Mimicry in Butterflies/Chapter 6

CHAPTER VI

"MIMICRY RINGS"

Having reviewed briefly some of the most striking phenomena of what has been termed mimicry, we may now inquire whether there are good grounds for supposing that these resemblances have been brought about through the operation of natural selection or whether they are due to some other cause. If we propose to offer an explanation in terms of natural selection we are thereby committed to the view that these resemblances are of the nature of adaptation. For unless we grant this we cannot suppose that natural selection has had anything to do either with their origin or with their survival. Granting then for the present the adaptational nature of these mimetic resemblances, we may attempt to deduce from them what we can as to the mode of operation of natural selection. In doing so we shall bear in mind what may be called the two extreme views: viz. (a) that the resemblance has been brought about through the gradual accumulation of very numerous small variations in the right direction through the operation of natural selection, and (b) that the mimetic form came into being as a sudden sport or mutation, and that natural selection is responsible merely for its survival and the elimination of the less favoured form from which it sprang.

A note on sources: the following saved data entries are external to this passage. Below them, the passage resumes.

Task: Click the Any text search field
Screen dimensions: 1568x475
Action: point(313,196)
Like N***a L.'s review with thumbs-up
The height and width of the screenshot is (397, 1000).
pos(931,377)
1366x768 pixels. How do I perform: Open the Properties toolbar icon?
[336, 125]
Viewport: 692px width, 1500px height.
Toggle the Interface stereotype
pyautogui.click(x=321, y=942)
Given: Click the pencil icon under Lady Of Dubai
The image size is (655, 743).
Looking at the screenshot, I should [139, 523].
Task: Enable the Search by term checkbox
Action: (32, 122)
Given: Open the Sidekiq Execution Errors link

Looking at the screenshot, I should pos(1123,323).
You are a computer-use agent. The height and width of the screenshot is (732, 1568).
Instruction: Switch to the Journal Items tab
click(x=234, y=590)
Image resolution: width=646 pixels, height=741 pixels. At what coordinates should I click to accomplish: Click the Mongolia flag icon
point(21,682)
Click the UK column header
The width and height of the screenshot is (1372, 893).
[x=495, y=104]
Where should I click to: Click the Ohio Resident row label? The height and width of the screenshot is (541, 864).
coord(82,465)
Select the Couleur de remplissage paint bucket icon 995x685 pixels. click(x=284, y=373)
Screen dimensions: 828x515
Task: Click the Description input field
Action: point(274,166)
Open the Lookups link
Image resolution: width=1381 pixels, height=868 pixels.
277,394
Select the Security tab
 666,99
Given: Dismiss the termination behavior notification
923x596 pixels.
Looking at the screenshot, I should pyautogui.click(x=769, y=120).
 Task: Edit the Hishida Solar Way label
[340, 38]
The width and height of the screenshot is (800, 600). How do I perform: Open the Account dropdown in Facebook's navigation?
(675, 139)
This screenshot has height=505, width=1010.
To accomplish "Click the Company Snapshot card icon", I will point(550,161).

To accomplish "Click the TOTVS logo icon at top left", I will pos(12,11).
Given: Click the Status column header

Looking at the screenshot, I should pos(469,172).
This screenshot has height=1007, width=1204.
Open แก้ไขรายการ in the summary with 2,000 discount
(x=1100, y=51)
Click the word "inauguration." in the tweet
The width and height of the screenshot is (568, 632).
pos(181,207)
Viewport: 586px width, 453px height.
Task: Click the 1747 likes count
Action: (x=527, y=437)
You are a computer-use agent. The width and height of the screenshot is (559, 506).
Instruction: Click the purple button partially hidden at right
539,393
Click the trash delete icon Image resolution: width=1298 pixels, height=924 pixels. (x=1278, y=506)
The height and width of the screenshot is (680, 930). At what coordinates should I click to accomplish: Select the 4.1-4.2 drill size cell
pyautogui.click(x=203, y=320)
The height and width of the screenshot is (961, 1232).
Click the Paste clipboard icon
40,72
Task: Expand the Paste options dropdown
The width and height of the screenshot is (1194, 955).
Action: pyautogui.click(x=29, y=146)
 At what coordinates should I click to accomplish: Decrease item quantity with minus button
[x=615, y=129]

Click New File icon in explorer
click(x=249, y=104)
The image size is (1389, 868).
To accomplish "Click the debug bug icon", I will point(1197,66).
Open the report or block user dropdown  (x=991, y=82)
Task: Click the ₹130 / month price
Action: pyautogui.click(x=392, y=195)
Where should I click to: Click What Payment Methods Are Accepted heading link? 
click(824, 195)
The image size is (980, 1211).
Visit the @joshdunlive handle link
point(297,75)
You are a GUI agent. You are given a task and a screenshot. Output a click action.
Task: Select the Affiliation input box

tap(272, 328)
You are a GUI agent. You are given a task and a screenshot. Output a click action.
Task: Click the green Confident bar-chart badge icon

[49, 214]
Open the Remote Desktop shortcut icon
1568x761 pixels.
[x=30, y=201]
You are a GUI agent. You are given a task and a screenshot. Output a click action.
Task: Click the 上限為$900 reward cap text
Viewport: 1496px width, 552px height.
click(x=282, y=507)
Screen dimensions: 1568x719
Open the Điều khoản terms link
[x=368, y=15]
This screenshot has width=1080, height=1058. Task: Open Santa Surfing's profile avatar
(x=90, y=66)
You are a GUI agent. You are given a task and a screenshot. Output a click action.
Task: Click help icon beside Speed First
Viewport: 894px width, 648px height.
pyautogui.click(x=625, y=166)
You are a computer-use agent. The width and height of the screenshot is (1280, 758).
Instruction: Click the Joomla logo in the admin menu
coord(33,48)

There is a serious difficulty in the way of accepting the former of these two views. If our two species, model and would-be mimic are, to begin with, markedly different in pattern, how can we suppose that a slight variation in the direction of the model on the part of the latter would be of any value to it? Take for example a well-known South American case—the resemblance between the yellow, black, and brown Ithomiine, Mechanitis saturata (Pl. X, fig. 7) and the Pierine, Dismorphia praxinoe (Pl. X, fig. 3). The latter belongs to the family of the "whites," and entomologists consider that in all probability its ancestral garb was white with a little black like the closely allied species D. cretacea (Pl. X, fig. 1). Can we suppose that in such a case a small development of brown and black on the wings would be sufficient to recall the Ithomiine and so be of service to the Dismorphia which possessed it? Such a relatively slight approach to the Ithomiine colouring is shewn by the males of certain South American "whites" belonging to the genus Perrhybris (Pl. X, figs. 4 and 5). But the colour is confined to the under-surface and the butterflies possessing it could hardly be confused with a Mechanitis more than their white relations which entirely lack such a patch of colour. If birds regarded white butterflies as edible it is difficult to suppose that they would be checked in their attacks by a trifling patch of colour while the main ground of the insect was still white. But unless they avoided those with the small colour patch there would be an end of natural selection in so far as the patch was concerned, and it would have no opportunity of developing further through the operation of that factor. This is the difficulty of the initial variation which has been clearly recognised by most of the best known supporters of the theory of mimicry. Bates himself offered no suggestion as to the way in which such a form as a Pierid could be conceived of as beginning to resemble an Ithomiine^[1]. Wallace supposed that the Ithomiines were to start with not so distinct from many of the edible forms as they are to-day, and that some of the Pierines inhabiting the same district happened to be sufficiently like some of the unpalatable forms to be mistaken for them occasionally^[2].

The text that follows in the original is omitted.